OK, an interesting question for you folks. I have some Best Buy credit, and I’m considering getting an Amazon Echo. The question is, which to get, the Echo or the Echo Plus? The Plus has a smarthome hub built in, but, it is somewhat limited. But, then, I do not play on hooking a ton of things up and getting crazy. A few lightbulbs here and there, a few switches. I’m not really concerned with being able to change Phillips light bulbs other colors.
On the other hand, the Plus is on sale for $119, and comes with one smart light bulb. The regular Echo is on sale for $79.99. I can get a Samsung Smartthings hub for $50. The add-ons are much greater.
There’s a ton of info out there, and, quite frankly, sometimes too much. Any ideas? Anyone use this stuff already.

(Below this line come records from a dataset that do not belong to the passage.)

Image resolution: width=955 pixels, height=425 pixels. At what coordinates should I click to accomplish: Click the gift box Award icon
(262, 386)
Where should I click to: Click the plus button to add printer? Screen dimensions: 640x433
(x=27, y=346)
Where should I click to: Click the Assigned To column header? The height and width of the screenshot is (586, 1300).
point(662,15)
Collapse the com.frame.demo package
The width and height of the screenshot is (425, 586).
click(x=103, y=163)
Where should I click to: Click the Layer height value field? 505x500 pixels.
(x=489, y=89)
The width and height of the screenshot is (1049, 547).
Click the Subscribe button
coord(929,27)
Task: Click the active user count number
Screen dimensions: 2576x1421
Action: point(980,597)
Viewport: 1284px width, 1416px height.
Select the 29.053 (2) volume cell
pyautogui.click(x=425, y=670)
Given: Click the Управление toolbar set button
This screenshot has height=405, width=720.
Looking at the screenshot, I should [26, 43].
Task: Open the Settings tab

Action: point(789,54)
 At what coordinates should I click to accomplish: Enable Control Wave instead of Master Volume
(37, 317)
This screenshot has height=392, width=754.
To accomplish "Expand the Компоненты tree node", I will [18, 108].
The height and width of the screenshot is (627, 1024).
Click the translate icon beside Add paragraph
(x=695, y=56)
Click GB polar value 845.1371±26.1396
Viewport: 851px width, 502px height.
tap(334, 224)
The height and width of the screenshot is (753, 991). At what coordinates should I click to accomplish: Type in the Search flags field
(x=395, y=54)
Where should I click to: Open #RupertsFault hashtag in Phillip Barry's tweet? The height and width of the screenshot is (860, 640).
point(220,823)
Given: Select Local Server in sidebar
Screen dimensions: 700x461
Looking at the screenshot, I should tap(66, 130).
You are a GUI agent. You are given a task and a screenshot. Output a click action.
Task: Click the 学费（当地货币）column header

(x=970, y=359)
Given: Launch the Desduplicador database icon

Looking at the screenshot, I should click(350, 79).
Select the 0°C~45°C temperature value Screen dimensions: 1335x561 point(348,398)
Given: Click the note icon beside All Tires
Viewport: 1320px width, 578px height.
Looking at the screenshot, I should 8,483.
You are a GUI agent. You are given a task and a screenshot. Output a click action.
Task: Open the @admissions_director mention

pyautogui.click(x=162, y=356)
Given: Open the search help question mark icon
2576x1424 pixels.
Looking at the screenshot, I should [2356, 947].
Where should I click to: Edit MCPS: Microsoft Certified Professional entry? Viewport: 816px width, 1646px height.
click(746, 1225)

BTW, I’m also considering using the credit, $300, on other stuff instead. A 5.1 or 3.1 soundbar is a consideration, to replace the 2.1 I have. I have the TV on a lot when home, watching sports, movies, certain shows. I’d like a high definition MP3 player to replace my 10 year old Creative Zen, but, really, the Creative Zen works, just doesn’t hold a charge well anymore. But, stays in car, so can keep plugged up, and only way getting new one is if also plays through USB. Don’t need a TV (that’s how I got the credit. Won one, 50 inch vs my 42 inch, but, ratings are much better on my Vizio, and I love the 240hz capability.)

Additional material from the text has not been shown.